Mumia Abu-Jamal — on death row for more than 30 years in Pennsylvania for a murder he didn’t commit — is an iconic figure. Yet while the struggle for his freedom continues, less attention is given to his role as a political leader.

While Mumia has not, to my knowledge, used the term ecosocialist, his passionate message to the US Social Forum on June 22 had a clear ecosocialist content.

Referring to the BP oil spill in the Gulf of Mexico, he said:

“If ever there were a time to honestly question the madness at the heart of capitalism, it is now, as people are repulsed by what they are seeing, week after week, and now month after month, of environmental wreckage, corporate greed, and government subservience.

“Because, in truth, this is what capitalism, unbridled, unregulated, looks like: the spoilage of the natural world for private gain.”

Mumia signs this and many of his messages with the words “Ona Move! Long Live John Africa!” In doing so, he acknowledges the political influence of the controversial radical Philadelphia radical group, MOVE, an influence reflected in his ecosocialism.
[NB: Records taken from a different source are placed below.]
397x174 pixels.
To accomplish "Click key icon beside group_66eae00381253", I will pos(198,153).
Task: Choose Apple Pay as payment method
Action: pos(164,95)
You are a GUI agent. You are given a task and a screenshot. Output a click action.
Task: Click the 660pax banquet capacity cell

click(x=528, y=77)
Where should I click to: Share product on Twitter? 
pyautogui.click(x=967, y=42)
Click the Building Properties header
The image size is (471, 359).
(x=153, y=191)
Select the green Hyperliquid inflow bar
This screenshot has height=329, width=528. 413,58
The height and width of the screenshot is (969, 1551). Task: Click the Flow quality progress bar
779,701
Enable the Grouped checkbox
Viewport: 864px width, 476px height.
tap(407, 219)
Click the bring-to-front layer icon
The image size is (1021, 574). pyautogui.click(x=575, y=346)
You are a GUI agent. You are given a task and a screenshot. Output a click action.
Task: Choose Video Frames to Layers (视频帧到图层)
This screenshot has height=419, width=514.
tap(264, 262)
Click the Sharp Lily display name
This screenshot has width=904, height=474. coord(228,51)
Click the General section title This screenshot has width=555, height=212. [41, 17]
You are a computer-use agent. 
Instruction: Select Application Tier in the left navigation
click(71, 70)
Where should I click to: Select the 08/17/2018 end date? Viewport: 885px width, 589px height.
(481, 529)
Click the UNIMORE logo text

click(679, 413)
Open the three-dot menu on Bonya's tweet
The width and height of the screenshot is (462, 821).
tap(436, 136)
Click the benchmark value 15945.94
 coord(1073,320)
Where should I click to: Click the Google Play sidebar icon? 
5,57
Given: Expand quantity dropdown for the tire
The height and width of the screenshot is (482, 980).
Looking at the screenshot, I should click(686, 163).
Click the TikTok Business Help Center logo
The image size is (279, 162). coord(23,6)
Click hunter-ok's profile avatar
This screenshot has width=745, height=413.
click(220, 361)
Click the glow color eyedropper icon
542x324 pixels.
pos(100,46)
His work in exposing the violence with which the authorities suppressed MOVE was the primary reason for Mumia being targeted and framed.

During the 1970s, Mumia, a former Black Panther Party activist working as a radio journalist, became aware, like many people in Philadelphia, of a group variously described as “violent black nationalists,” a “religious cult” or plain terrorists — the MOVE organisation founded by an illiterate carpenter, Vincent Leaphart, who took the name John Africa.

MOVE activists typically they took the surname Africa because they believed all humanity comes from Africa. Although their members were mainly black, others were white or Hispanic. John Africa constructed a spirituality based on reverence for all life. MOVE was passionate about animal rights, indeed one of their first confrontations came during an anti-zoo demonstration.

MOVE members lived communally. In Philadelphia, the police had earlier taken on the Black Panthers with extreme violence.

MOVE was now targeted by the authorities. Group members would demonstrate, be beaten for doing so and the conflict dramatically escalated. In April 1976 the police horrifyingly killed MOVE member Janine Africa’s baby, Life Africa.

In 1978, police fired 10,000 bullets during a siege of a MOVE community. A police officer was killed by a bullet that witnesses say was fired from outside the MOVE building. Nine MOVE members were charged with killing the officer and still remain in prison in 2010.

This escalation of state violence peaked with the FBI bombing a MOVE community in 1985, killing 11 people — six adults and five children. The only adult survivor, Ramona Africa, was promptly imprisoned.

Mumia noted:

“I have seen every substantive so-called constitutional right twisted, shredded and torn when it comes to MOVE. Since the early 1970s, I’ve seen male and female MOVE members beaten till bloody and bones broken, locked beneath the jails, caged while pregnant, beaten into miscarriage, starved by municipal decree, sentenced to a century in prisons, homes demolished by bomb, by crane, by cannon, by fire. But I’ve never seen them broken.”

He observed that he too had been influenced by the negative image of MOVE before meeting and talking with them.

“What I found were idealistic, committed, strong, unshakeable men and women who had a deep spirit-level aversion to everything this system represents. To them, this system was a death system involved in a deathly war.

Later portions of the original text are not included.